[Input records]

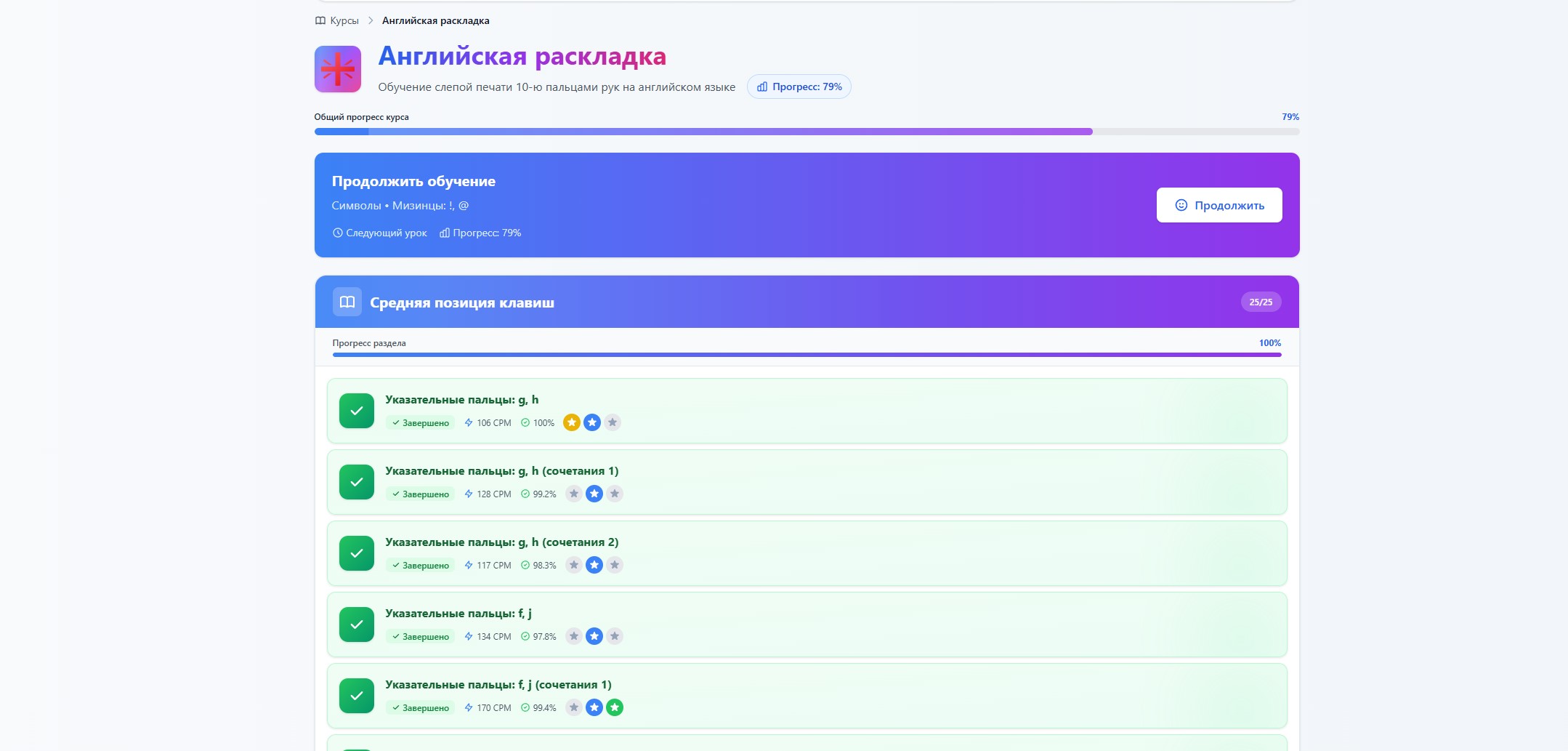Image resolution: width=1568 pixels, height=751 pixels.
Task: Click the book icon beside Курсы breadcrumb
Action: point(320,20)
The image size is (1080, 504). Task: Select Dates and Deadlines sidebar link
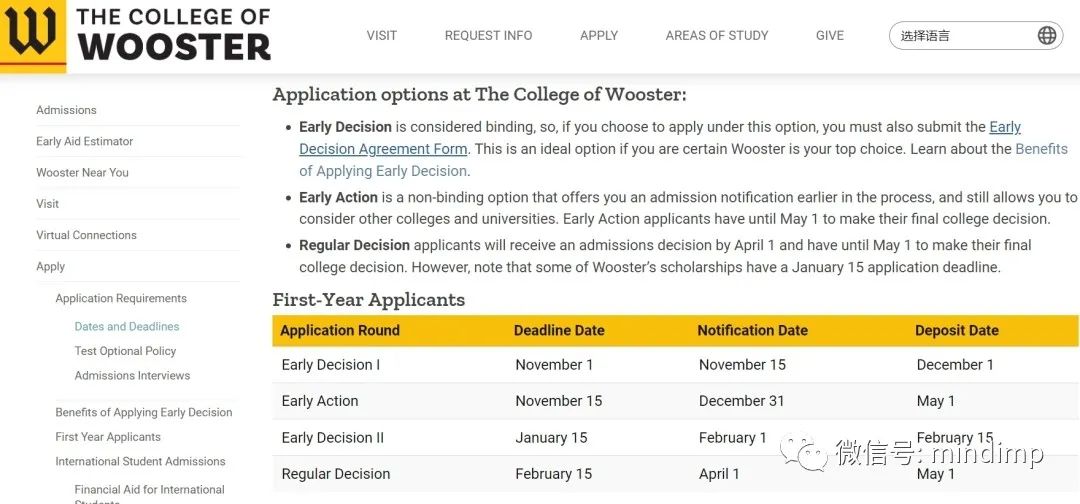127,326
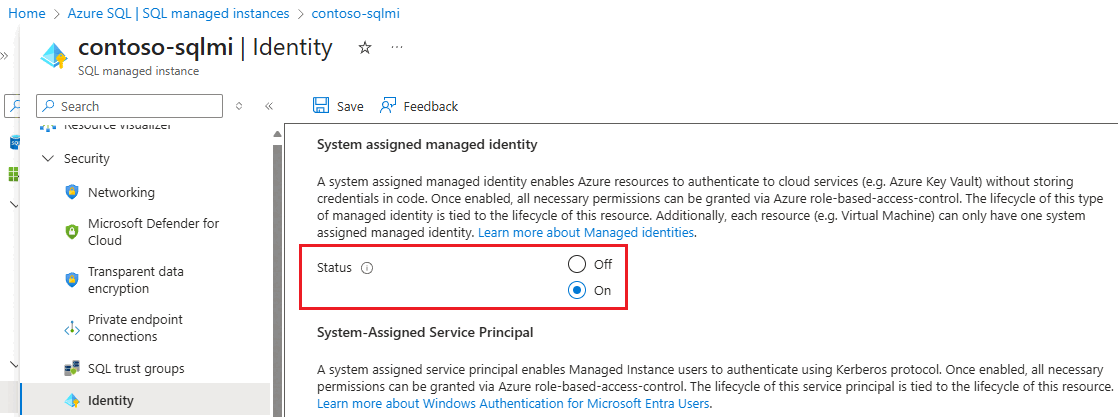Open Microsoft Defender for Cloud
This screenshot has width=1118, height=417.
pos(153,232)
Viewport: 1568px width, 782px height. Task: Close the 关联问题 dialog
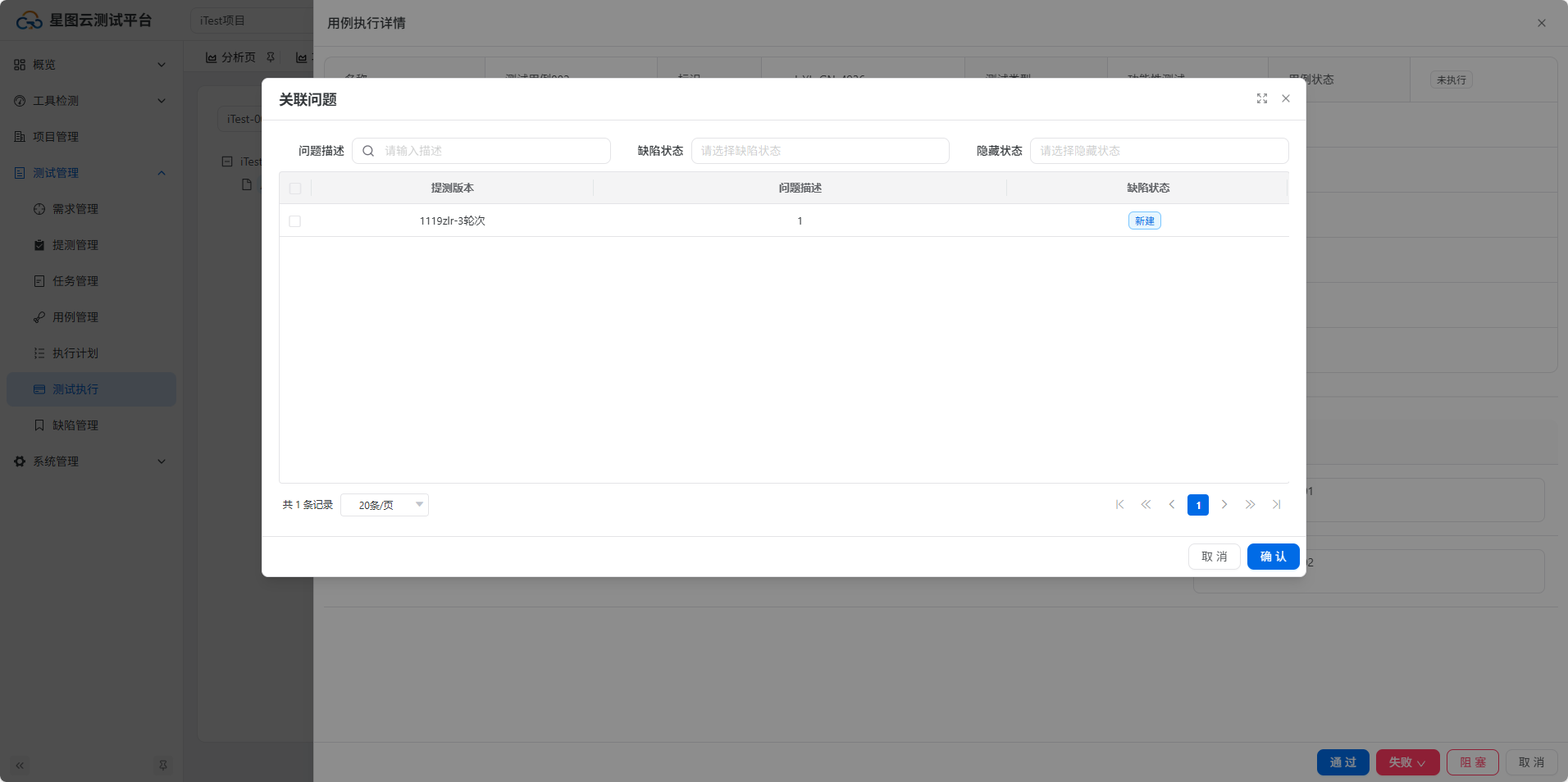click(1286, 98)
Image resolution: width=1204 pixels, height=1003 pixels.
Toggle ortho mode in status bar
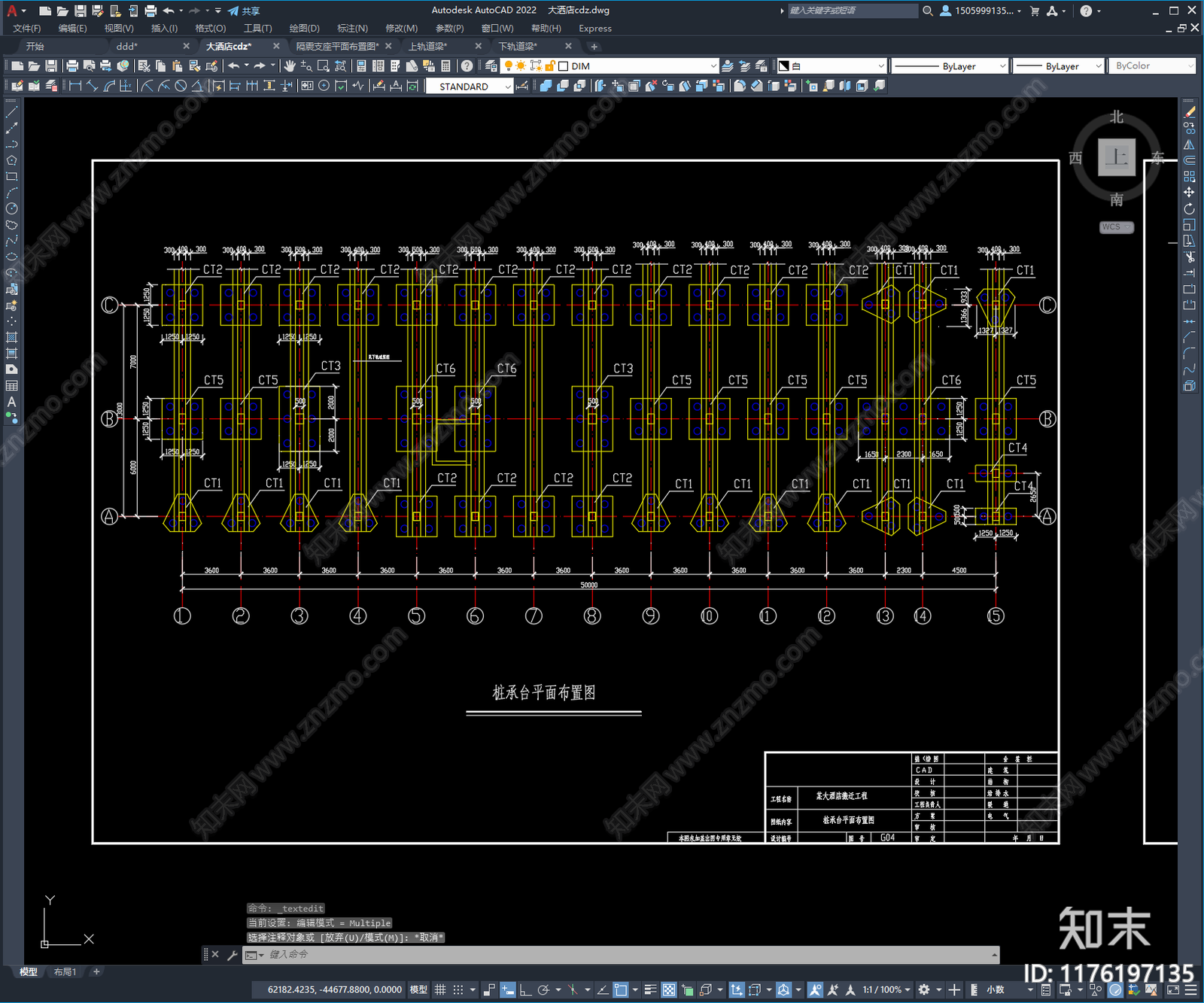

[/Input records]

§ **Exercise aim**
An exact copy is needed of every line from the one holding "The image size" to the end of the entries above, both ends kept and each picture dropped.

§ **Answer for this exercise**
The image size is (1080, 504). Task: Select Dates and Deadlines sidebar link
127,326
Open Microsoft Defender for Cloud
This screenshot has width=1118, height=417.
pos(153,232)
Viewport: 1568px width, 782px height. Task: Close the 关联问题 dialog
click(1286, 98)
Image resolution: width=1204 pixels, height=1003 pixels.
Toggle ortho mode in status bar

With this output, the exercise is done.